Anna can be found drinking coffee in the cafe on most days and her favourite cake is Lily's Lemon Polenta Sponge. 

organic and free range

glebe farm


Glebe Farm

Glebe Farm has been farmed by the Walrond family for over 200 years, with three generations involved on the farm today. Rob, Lizzie and the team have been farming organically since 1999. they are licensed growers and processors with the Soil Association, working with 90 acres of mixed livestock and arable land.  As a small farm they are able to take greater care in what they produce and how they produce it. 

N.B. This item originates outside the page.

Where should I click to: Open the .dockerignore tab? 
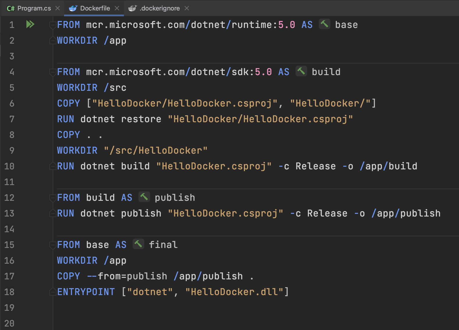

"We are proud to farm organically, working in harmony with nature to ensure that we bring you the tastiest and healthiest produce we can in the most sustainable way possible." Glebe Farm


The farm runs a small outdoor herd of Saddleback sows, a flock of Mule ewes which run with Dorset Down rams, native breeds of beef cattle and free-range laying hens. they use local breeds as they are more suited to this part of the world and their meat has great flavour. during the year they grown around 70 varieties of organic vegetables.

open farm policy

Take a stroll around the farm. You're invited anytime to explore our poly tunnels and market garden, or on special occasions you can collect eggs, feed the pigs and attend the lambing days. Farm tours are also available. 


our very own

Farm shop


the farm shop

[ open monday - saturday 9am-5.30pm ]

[ telephone: 01458 253002 ]

With such a rich offering of produce grown at Glebe Farm, it's only natural that the Farm Shop is packed with plenty of good quality local and organic food. The vast majority of products sold here originate from Somerset, and many of them are from our very own crops and livestock. Our vegetables are sold in season, our animals are treated with care and respect and slaughtered locally and our eggs are free range. Watch out not to trip over the chickens when you're strolling around the farm!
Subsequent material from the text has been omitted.